***
“Twenty million dollars,” he said, leaning back in his chair.
“Don’t sound so shocked, George. It is nothing compared to what you’ve given others. And it’s merely a loan, not a grant. You’ve pissed away that much and more on Trujillo and Batista, not to mention others.”
“I know, I know. But we knew exactly where we stood with them.”
“I know,” I replied sarcastically. “Maybe if you worried less about how you stood with them you’d be hated less by their people.”
George Baldwin looked at me. “I don’t want to get into a policy argument with you.”
“I’m not arguing. A borrower does not have arguments with his banker.”
“Oh, buddy. You’re not mincing any words.”
“The situation is too serious to fuck around,” I said. “I’m not saying everything the old man has done is right. But he has done more for his country than the others. And don’t forget he has accomplished it without the official help of the American government. Now the problem is no longer solely our own, it’s one that involves all Latin America and yourselves. Like it or not, the Communists are in Latin America to stay. And it will be only your ignorance that will allow them to obtain control.”

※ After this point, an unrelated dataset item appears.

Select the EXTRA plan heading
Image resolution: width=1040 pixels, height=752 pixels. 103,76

Baldwin’s face grew serious. “What are you telling me?” He reached for a cigarette. “Are you beginning to fall for that Commie-under-every-bed bit, too?”

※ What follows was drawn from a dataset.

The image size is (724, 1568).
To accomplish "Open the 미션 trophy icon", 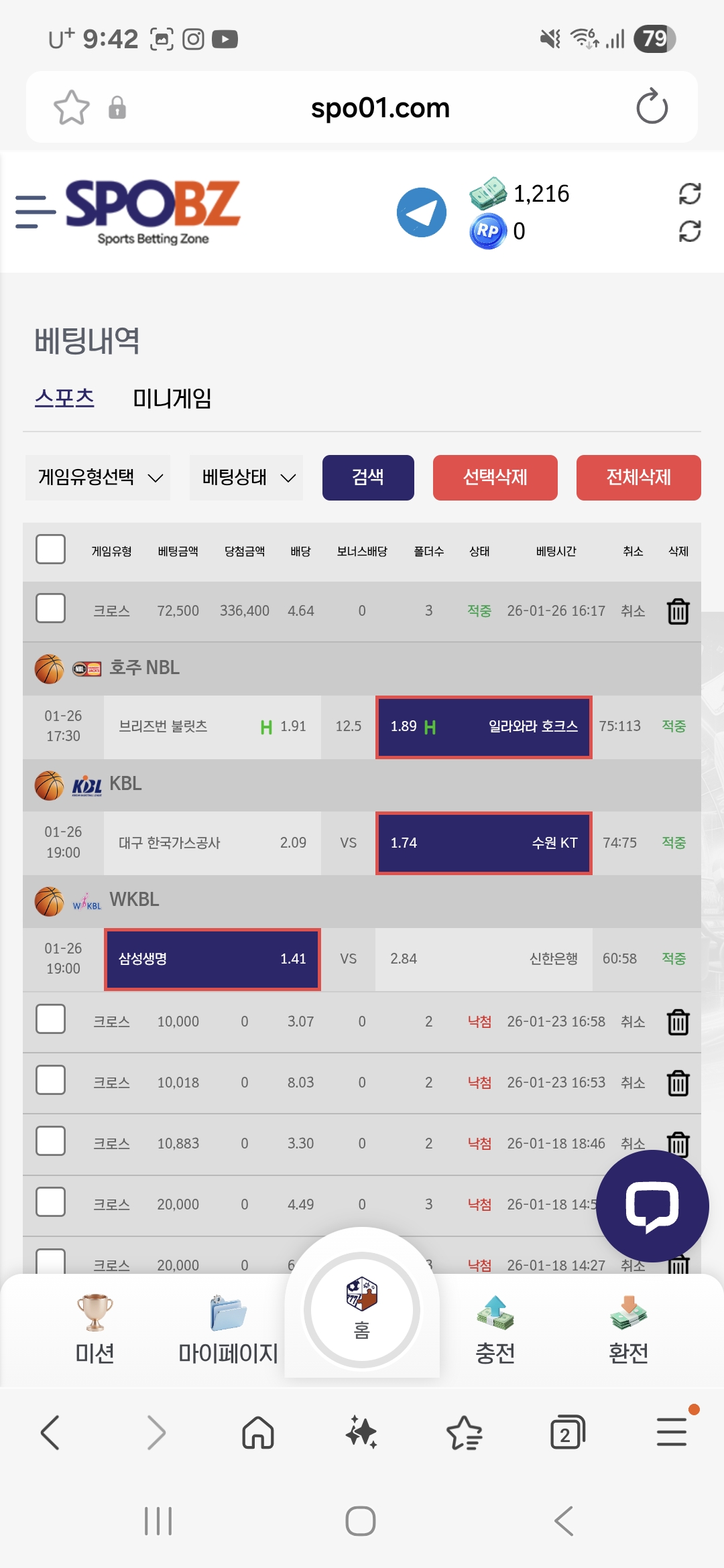I will click(x=94, y=1313).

“No,” I said, “but they’re clever. They’ve allied themselves with many groups. In time you may even find yourself supporting one of them. When you do you’ll have turned over a country to them.”

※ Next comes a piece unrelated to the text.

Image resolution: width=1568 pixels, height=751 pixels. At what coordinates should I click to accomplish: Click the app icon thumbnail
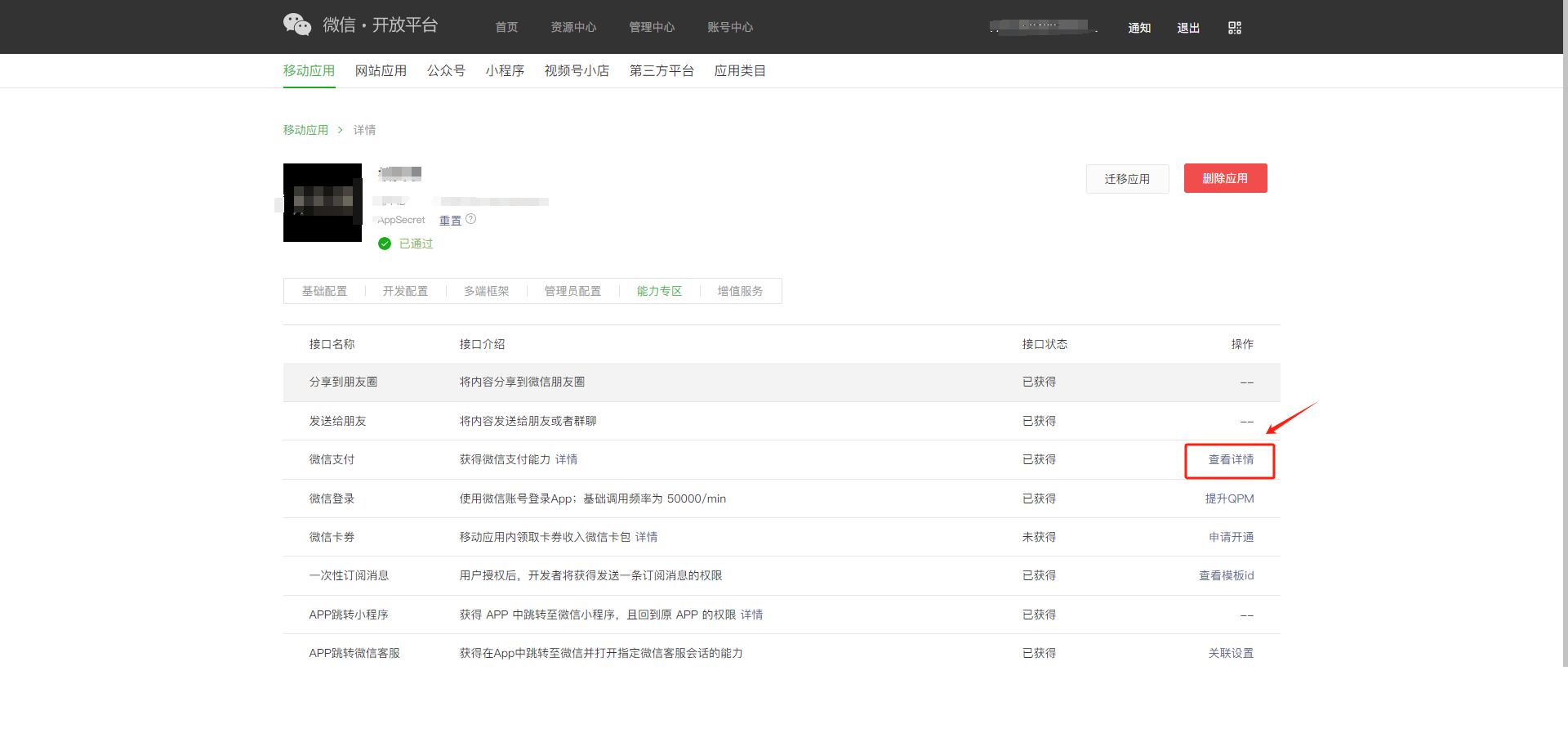click(323, 203)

“I can’t believe that. We know who the Communists are.”
“Do you?” I asked. “Maybe. But what if they are well concealed? Will you be able to discover them when they’re hidden beneath the surface?”
He was silent.
“That is one way they’ll take over,” I said. “But there is another and that will be even easier for them. American support has come to mean stability for any Latin American government. Withdraw or withhold that support, and that government will fall. The first time you do so you’ll be conceding that country to them.”
George Baldwin smiled a bitter smile. “What you’re saying is that we’re damned if we do and damned if we don’t.”
“In a way, yes.”
“That we must continue to support these two-bit dictators whether we like it or not?”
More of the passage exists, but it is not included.